To my delight, (although dismay for all other who live in NJ/NY), we even had a snow day!  I was disappointed that there was not enough snow in where I live, so to wake up to a winter wonderland was something unexpected yet exciting!   To R's astonishment, I walked in snow barefoot, to measure the depth of snow; by the way, that was 8 inches.  Yes, I was sad that we couldn't go walk labyrinths that day as planned, but the snow made up for that!  I threw snowballs, playing in snow- I had missed doing that for several years!  

We had a memory lane trip when we went through R's book shelves, including talking about her collection of Laura Ingalls Wilder books, "Misty and Chincoteague" and other books by Marguerite Henry, and Anne Rice's Vampires novels.  Always loving to talk about books!   Currently, I'm borrowing some books from her, including one book I hadn't known that Anne Rice wrote, so looking forward to read "The Feast of All Saints."   
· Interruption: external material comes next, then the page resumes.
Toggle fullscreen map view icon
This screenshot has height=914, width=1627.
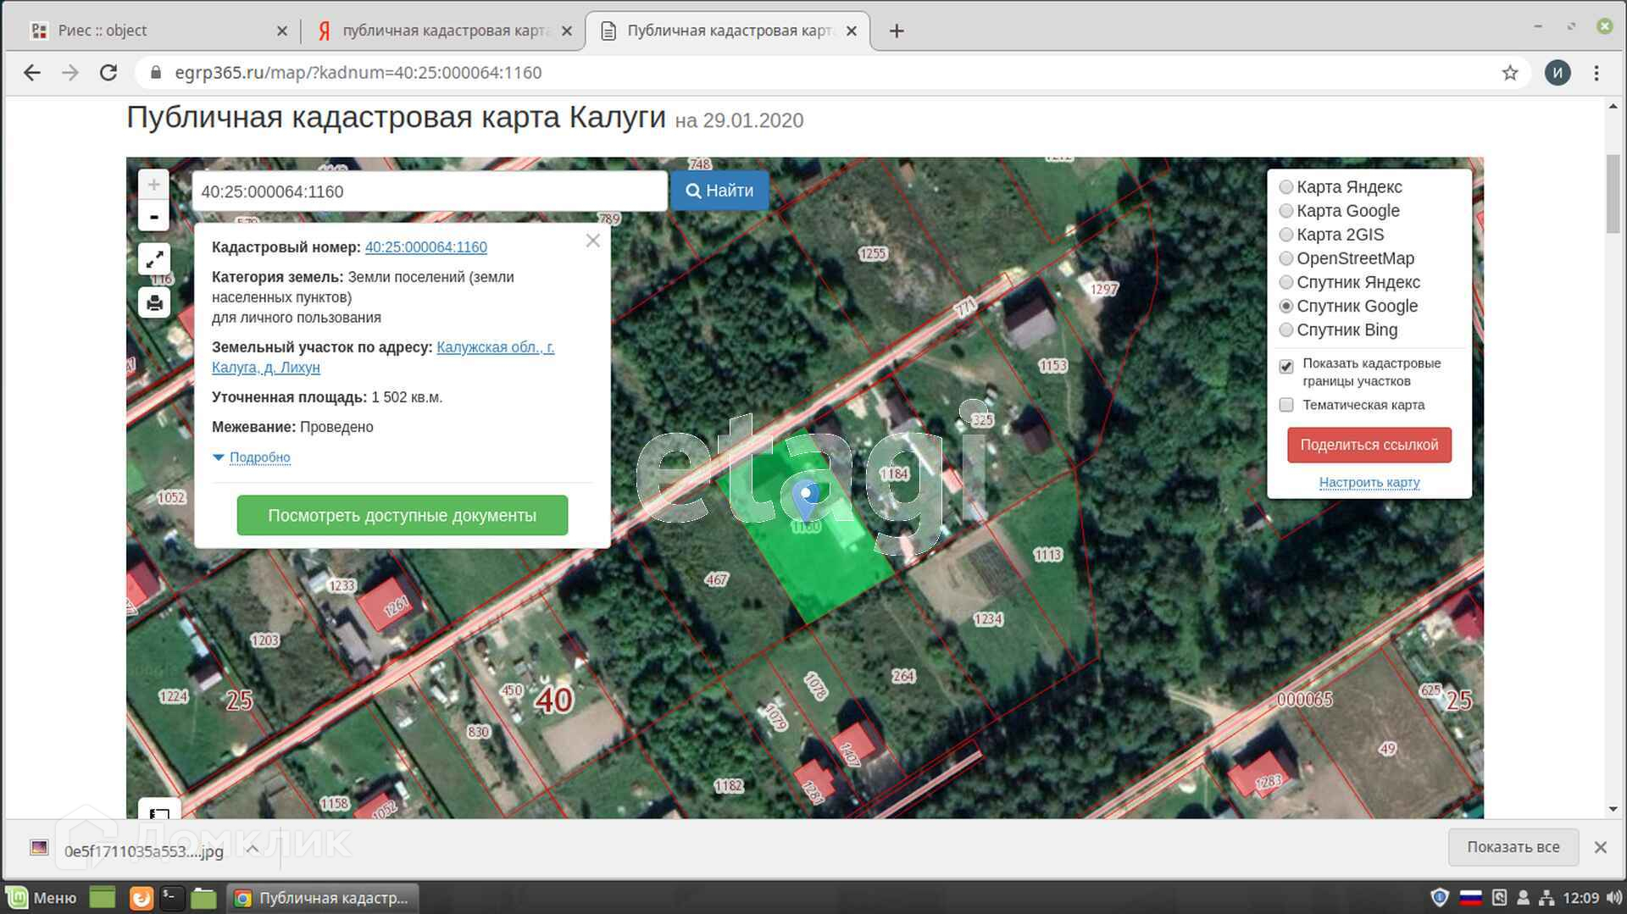pyautogui.click(x=154, y=259)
So, the vacation was very much what I needed-  away from everything, to focus on me only.  I am Jules, just not childless and sad infertile, not therapist, not advocate only, and that was what I needed to dunk myself in, to reunite with myself, on vacation and with wonderful friends. Thank you, R- heartfelt!  

By the way, I got to check some stuff off the bucket list, so I look forward to review that by end of 2013!